**SET EXERCISE**
Reproduce verbatim the records from the line containing "Where should I click to: Click the 16th" through the line containing "Action: point(17,80)", including both of those lines.

(Word and item position data)
— Start —

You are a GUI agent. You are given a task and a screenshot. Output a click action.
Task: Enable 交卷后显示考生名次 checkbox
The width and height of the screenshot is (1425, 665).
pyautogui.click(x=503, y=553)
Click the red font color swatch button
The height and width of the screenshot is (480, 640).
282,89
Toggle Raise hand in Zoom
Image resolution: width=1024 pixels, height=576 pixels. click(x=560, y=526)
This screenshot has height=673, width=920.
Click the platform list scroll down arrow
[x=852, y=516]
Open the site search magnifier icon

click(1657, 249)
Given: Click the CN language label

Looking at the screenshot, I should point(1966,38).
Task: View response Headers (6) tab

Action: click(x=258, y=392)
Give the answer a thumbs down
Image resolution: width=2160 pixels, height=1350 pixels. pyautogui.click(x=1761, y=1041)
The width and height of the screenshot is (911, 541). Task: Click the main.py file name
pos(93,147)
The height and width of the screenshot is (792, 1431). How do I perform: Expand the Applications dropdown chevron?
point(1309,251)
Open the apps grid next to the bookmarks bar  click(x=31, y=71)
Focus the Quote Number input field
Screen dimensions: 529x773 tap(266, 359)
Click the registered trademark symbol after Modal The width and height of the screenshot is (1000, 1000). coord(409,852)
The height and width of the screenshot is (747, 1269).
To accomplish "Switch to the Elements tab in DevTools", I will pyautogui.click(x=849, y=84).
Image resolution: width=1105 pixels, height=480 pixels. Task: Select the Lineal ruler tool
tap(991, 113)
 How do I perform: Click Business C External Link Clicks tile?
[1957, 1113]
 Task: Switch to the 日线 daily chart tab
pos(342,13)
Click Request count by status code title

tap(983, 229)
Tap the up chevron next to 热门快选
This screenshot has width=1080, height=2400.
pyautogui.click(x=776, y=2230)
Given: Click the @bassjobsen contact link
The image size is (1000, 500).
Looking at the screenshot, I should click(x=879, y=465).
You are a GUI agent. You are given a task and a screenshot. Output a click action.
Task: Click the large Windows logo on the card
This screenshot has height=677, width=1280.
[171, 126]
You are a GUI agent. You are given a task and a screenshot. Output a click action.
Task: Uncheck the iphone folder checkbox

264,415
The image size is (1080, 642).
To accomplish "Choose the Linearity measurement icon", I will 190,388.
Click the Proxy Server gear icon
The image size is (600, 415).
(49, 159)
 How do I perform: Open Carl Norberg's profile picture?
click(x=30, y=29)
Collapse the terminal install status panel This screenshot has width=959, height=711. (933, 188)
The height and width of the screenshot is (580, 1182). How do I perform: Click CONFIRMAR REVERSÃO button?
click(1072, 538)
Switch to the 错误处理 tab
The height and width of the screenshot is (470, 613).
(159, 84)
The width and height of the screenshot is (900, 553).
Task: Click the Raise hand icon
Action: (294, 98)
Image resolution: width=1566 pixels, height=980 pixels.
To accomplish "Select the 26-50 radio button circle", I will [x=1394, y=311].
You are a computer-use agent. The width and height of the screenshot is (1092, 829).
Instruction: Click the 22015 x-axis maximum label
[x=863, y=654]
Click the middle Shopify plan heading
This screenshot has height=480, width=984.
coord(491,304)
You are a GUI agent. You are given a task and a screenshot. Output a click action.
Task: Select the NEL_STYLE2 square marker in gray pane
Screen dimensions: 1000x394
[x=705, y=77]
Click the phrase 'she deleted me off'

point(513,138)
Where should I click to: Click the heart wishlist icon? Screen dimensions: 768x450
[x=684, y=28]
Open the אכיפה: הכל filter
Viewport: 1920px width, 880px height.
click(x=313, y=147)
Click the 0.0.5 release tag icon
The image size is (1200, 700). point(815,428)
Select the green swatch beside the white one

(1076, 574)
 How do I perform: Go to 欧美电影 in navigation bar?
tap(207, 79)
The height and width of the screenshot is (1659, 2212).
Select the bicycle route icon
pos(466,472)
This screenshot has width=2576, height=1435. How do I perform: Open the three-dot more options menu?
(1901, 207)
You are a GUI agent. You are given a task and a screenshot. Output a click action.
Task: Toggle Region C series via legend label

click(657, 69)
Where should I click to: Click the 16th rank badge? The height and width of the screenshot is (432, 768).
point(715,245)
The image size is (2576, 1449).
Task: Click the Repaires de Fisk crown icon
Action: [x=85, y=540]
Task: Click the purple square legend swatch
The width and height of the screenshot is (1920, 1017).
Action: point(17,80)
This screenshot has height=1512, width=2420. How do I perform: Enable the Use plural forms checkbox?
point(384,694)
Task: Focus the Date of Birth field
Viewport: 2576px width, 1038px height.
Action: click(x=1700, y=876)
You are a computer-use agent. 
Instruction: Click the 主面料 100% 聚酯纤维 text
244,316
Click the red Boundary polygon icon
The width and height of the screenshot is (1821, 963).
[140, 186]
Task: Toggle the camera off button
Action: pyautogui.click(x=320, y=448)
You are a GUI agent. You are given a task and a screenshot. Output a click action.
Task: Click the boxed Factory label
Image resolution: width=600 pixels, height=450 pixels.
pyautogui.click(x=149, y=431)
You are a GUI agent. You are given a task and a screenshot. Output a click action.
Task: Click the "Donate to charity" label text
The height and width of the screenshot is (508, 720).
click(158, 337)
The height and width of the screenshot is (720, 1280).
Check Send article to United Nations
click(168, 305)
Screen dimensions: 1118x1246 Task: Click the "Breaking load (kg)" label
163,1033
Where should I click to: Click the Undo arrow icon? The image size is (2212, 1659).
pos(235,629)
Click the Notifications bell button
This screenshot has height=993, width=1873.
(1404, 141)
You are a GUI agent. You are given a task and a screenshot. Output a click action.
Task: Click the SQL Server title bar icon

— End —

**REPLY TO THE EXERCISE**
Where should I click to: Click the 16th rank badge? The height and width of the screenshot is (432, 768).
point(715,245)
The image size is (2576, 1449).
Task: Click the Repaires de Fisk crown icon
Action: [x=85, y=540]
Task: Click the purple square legend swatch
The width and height of the screenshot is (1920, 1017).
Action: point(17,80)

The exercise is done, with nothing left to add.